October 6, 2011
Dear Friends and Colleagues,
We did it! Working together, 3,750 colleagues— along with our spouses and insured children—have bent the healthcare cost curve downward. We have better health, better health benefits, and, as a result, no increase in the cost of our health insurance!
In fact, all of us are now spending less for healthcare than we did in 2008. Compare that to the national average annual healthcare premium for family coverage, which is rising 9% a year—with many places around the nation experiencing double-digit increases. Meanwhile, here in Naples, our costs are down, and our colleagues enjoy access to the best care locally available, and we are objectively healthier.
How did we do it?
I am pleased to share our story as viewed by our partner Willis, a risk manager and insurance company (www.Willis.com), who collaborated with former Chief Human Resources Officer Brian Settle, Chief Financial Officer Vicki Orr, Chief Nursing Officer Michele Thoman, Chief of Staff Kevin Cooper, Chief Operating Officer Phil Dutcher, and the whole benefits team, which orchestrated our coverage.
Two-and-a half years ago, our team recognized that people working in hospitals and medical offices have physically and emotionally demanding jobs. They confronted a challenging environment for reimbursement. And they were motivated by the ideal that we in healthcare should be a model for the community we serve.

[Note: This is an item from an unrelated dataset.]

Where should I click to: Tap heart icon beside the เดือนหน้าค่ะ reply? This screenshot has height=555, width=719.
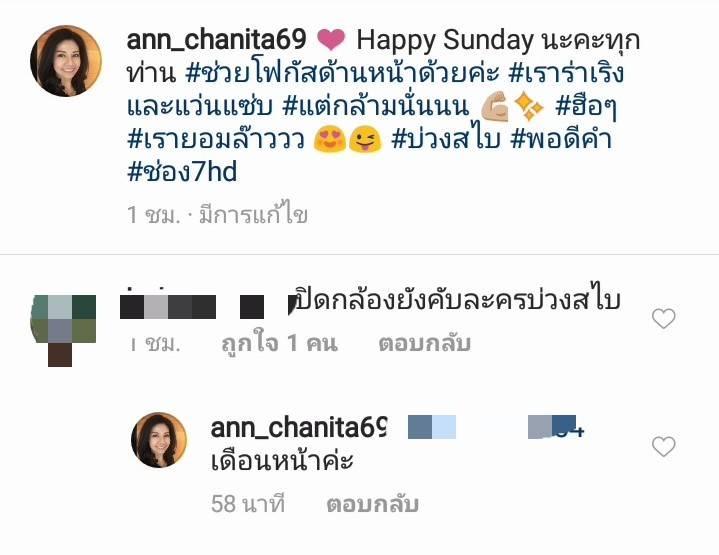point(664,447)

We also understood from the Department of Health and Human Services study in 2007 that 87.5% of health care claims costs are due to an individual’s unhealthy lifestyle. So we focused on “keeping the well people well”; helping the chronically ill improve; ensuring the sick had good and quick access to care; and screening all who volunteered with age and gender-specific tests to detect occult disease early. As I think you’ll agree, all common sense solutions.

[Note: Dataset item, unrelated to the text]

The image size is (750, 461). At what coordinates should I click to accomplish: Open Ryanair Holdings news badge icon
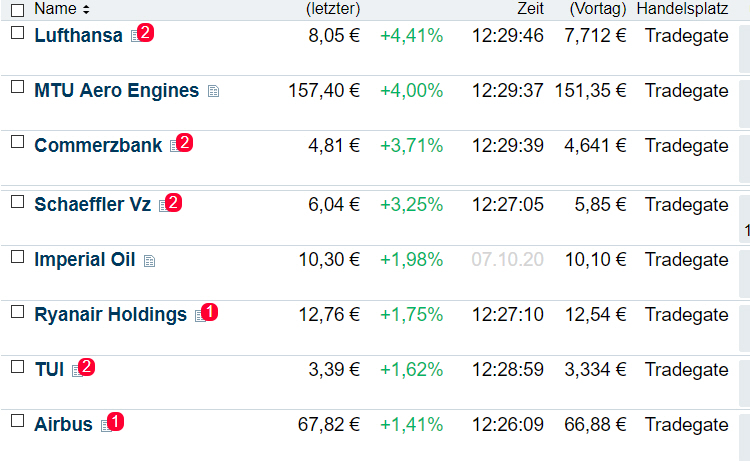[x=207, y=313]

Results have been heartening. More than 88% of our colleagues, spouses and insured children see a health coach, don’t use tobacco, and have undergone basic screening tests such as height and weight ratios, waist to hip ratios, simple blood tests, and, when appropriate by nationally accepted guidelines, mammograms and colonoscopies. As expected, the first year saw a large increase in spending, driven by the cost of testing and treating abnormalities which if left untreated would have evolved into cancer or worse. Indeed, 43% of colleagues had polyps removed when they had colonoscopies. Mammography services increased by 21%, and there was a 19% increase in individuals establishing a relationship with a physician. Initially, reports of diabetes increased significantly; but with treatment the number of emergency room visits for diabetes dropped, and we’ve improved overall outcomes for diabetics by avoiding diabetic complications.
Year-over-year results reflect more than a 17% reduction in cost and a savings—more than $6.5 million over the past year and that saves us from having to increase employee’s insurance costs. Starting this month we are no longer hiring those who use tobacco. NCH is becoming the prime example of a community already recognized for having the nation’s longest life span for women and second longest for men, according to University of Washington studies. And we want to keep it that way—and bend that healthcare cost curve even further.